| WHAT TO DO |
Rename "Mother" to "Frame" in the Free People flare jeans review from "The verdict" up to and including "about the order.", and write out that passage with the change.

| DOCUMENT EXTRACT |
Retail is widely stocked: Free People DTC, Anthropologie, Nordstrom, Revolve, Shopbop. Sale culture is moderate. Expect 25 to 40 percent off two to three times per year, typically Memorial Day, Black Friday, and end-of-season. The brand also runs a private sale a few times a year with deeper discounts on slow-moving washes. If you are stockpiling, the November sale tends to have the deepest cuts.
For Amazon shoppers cross-shopping the silhouette, the High-Rise-Flare-Jeans-Women on Amazon search surfaces a range of options, and dupes in the Best Free People Dupes piece map to several Amazon-stocked alternatives. I would not buy Free People flare jeans on Amazon directly because counterfeit risk is real on this brand; resale via Poshmark or DTC is the safer path. For true dupes at a lower tier, Wide-Leg-Flare-Jeans-Women on Amazon is the broader query.
The verdict
Free People flare jeans are the best value in the premium-flare category. Not the best flare jeans, not the best fabric, not the best cut, but the best ratio of cut quality to price. The Just Float On at $98 is roughly 80 percent of a Mother Weekender at one-third less the price. The Jayde at $98 outperforms my black Mother on color retention. The CRVY is the right call for a defined waist-to-hip body. The Penny is a pass.
If you are buying your first premium-tier flare and you do not yet know what cut you want, start with the Just Float On in indigo. Wear it for two months. Then decide whether you want to size up to the Mother tier or expand laterally into the Jayde. That is the path I followed and I have no regrets about the order.
Shop the look on Amazon
Everything you need to build a secondhand-style wardrobe, delivered. We may earn a commission on purchases.
FAQ
Do Free People flare jeans run true to size?
Yes for the Just Float On and Jayde. I am a 27 in both and they fit my 27-inch waist with about a half-inch of give after a few wears. The CRVY runs slightly small at the waist for straighter torsos because of the contour pattern; size up if you are between sizes. The Penny is pull-on and varies more by body shape.

Items from a data source

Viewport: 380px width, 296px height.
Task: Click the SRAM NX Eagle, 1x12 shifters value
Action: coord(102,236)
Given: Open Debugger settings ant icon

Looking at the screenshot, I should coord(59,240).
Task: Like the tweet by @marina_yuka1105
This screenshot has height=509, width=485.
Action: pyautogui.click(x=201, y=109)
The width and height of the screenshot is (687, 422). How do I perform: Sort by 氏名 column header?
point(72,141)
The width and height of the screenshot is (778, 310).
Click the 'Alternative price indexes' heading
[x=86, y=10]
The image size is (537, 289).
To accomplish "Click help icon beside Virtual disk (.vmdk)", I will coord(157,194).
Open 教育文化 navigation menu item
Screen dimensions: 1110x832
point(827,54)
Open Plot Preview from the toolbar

--

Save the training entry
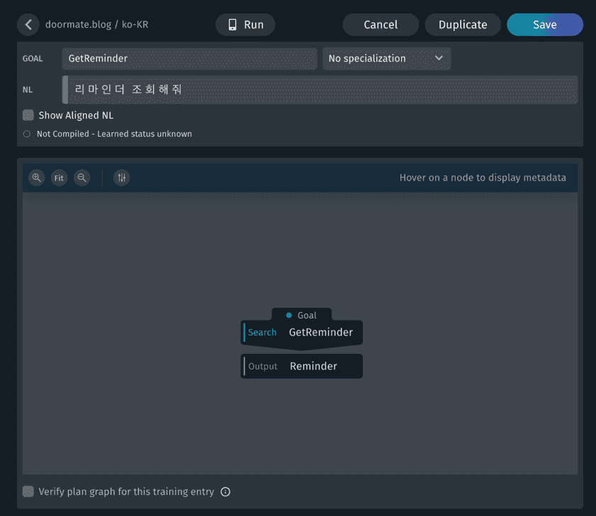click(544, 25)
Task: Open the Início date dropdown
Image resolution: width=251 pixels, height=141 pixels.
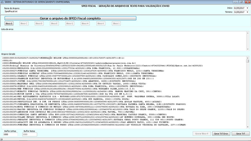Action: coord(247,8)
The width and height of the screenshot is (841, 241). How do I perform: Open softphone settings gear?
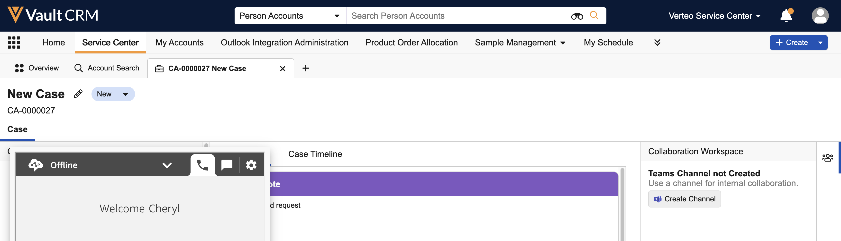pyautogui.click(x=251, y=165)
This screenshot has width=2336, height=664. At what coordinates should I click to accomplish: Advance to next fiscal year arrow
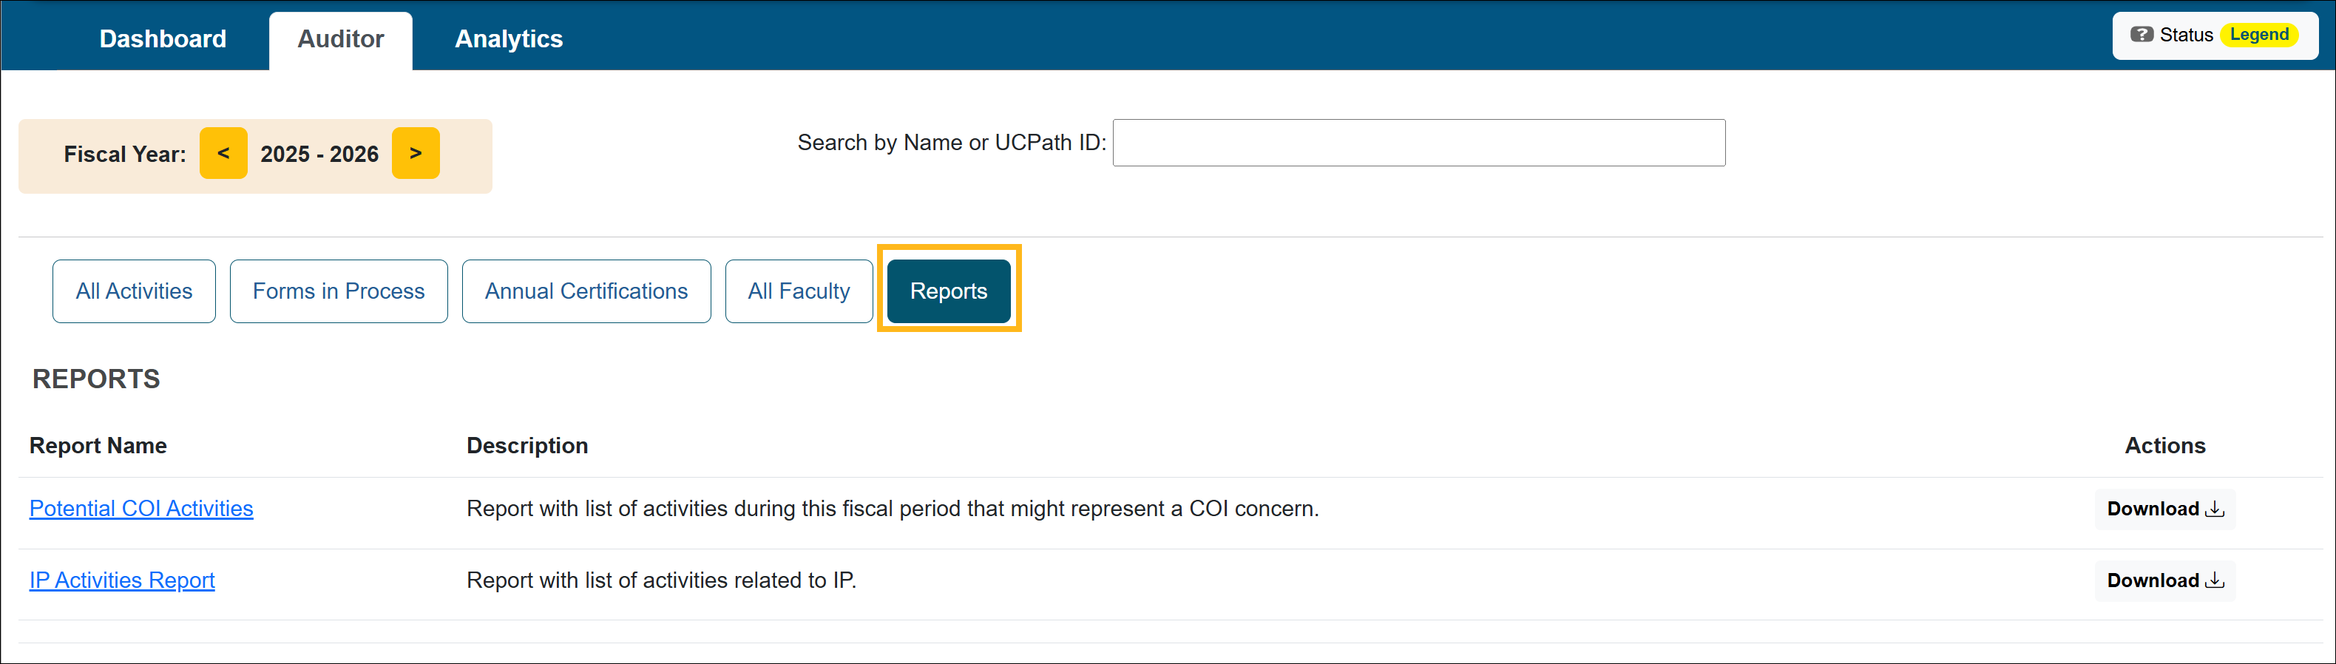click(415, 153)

| SOLUTION BELOW |
The verdict
Free People flare jeans are the best value in the premium-flare category. Not the best flare jeans, not the best fabric, not the best cut, but the best ratio of cut quality to price. The Just Float On at $98 is roughly 80 percent of a Frame Weekender at one-third less the price. The Jayde at $98 outperforms my black Frame on color retention. The CRVY is the right call for a defined waist-to-hip body. The Penny is a pass.
If you are buying your first premium-tier flare and you do not yet know what cut you want, start with the Just Float On in indigo. Wear it for two months. Then decide whether you want to size up to the Frame tier or expand laterally into the Jayde. That is the path I followed and I have no regrets about the order.